For registered nurse Jorda Piskuloska, health care policy is at the top of her list when it comes to whom she will be casting her ballot for this August.

“He’s always into promoting health care and primary prevention, which is vaccinations,” Piskuloska said of Booker.  “He cares.”

The economy and taxes joined health care policy when it came to what many Bergen County residents found to be the most important issues in the upcoming election.

Booker’s star power does not seem to hurt either.

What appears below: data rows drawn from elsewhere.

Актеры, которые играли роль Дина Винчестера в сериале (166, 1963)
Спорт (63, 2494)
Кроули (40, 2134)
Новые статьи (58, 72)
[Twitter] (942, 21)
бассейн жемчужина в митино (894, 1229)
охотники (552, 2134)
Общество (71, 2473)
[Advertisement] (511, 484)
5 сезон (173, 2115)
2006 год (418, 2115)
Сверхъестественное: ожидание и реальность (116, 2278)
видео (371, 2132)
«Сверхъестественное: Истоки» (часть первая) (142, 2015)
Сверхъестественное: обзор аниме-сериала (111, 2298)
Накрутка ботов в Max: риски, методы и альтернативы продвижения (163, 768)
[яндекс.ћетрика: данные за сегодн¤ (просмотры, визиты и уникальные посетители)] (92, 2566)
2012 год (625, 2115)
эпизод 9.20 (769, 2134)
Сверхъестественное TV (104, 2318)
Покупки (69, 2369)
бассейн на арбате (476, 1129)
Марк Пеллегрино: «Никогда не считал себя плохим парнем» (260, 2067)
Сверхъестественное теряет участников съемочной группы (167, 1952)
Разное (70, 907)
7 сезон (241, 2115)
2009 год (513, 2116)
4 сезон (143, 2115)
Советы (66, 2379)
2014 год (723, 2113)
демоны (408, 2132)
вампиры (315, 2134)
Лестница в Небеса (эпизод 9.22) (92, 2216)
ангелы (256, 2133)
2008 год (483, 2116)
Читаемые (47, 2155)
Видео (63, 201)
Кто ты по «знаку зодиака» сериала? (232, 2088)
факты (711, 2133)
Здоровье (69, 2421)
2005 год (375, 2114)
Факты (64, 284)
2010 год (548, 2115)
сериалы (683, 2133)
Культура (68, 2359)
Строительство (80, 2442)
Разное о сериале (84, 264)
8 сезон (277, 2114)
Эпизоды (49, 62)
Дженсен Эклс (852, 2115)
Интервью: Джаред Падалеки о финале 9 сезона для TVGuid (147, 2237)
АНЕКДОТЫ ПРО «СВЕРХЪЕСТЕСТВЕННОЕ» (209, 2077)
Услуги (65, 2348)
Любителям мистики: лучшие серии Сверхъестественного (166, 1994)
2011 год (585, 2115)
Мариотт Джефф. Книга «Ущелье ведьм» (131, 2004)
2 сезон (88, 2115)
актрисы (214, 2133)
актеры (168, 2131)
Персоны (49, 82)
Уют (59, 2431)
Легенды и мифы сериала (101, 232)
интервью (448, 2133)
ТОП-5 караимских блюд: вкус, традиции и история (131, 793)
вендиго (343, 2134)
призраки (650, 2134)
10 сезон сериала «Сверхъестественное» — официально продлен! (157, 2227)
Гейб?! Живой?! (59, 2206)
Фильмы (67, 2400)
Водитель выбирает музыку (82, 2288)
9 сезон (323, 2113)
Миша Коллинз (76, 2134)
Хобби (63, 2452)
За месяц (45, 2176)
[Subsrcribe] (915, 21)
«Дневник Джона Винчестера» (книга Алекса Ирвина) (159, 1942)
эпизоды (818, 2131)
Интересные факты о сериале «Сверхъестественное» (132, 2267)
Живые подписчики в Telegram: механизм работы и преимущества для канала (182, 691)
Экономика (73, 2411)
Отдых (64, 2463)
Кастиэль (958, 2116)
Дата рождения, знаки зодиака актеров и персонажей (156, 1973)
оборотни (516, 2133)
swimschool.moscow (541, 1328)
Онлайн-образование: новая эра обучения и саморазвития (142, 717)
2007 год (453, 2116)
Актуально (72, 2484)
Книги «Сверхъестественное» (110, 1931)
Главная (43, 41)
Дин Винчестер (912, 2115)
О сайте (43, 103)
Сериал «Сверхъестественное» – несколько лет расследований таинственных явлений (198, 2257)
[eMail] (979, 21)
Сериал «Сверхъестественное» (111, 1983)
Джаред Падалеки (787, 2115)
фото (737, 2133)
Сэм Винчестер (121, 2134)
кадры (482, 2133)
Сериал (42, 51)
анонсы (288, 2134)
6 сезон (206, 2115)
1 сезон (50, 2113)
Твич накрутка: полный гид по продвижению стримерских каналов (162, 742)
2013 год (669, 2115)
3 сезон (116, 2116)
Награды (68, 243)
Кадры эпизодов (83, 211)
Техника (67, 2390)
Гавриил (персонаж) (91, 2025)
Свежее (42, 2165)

“He’s got name recognition.  I think that’s his strongest suit,” Hackensack resident Mark Stein said of Booker, who has over a million Twitter followers and friends like Oprah.

“I’ve never run into a burning building and I’m not friends with Mark Zuckerberg,” Holt joked in his address to Wednesday’s crowd. Holt uses the same line in an introductory campaign video in which he states that he is no Cory Booker.

But, Booker’s evident support did not come without criticism Wednesday night. 

In particular, Booker’s partiality towards charter schools is something Bernice Rainieri, who has worked in education for 50 years, calls a “big mistake.”

For former Bergenfield Mayor Kevin Clancy, who donned a green Frank Pallone sticker at Wednesday’s event, it is the laying off of 160 Newark police officers due to budget cuts over two years ago that he disagrees with.

“I don’t particularly like people who lay off public workers,” Clancy said.  “That’s the one gripe I have with Cory Booker, that he laid off police officers.”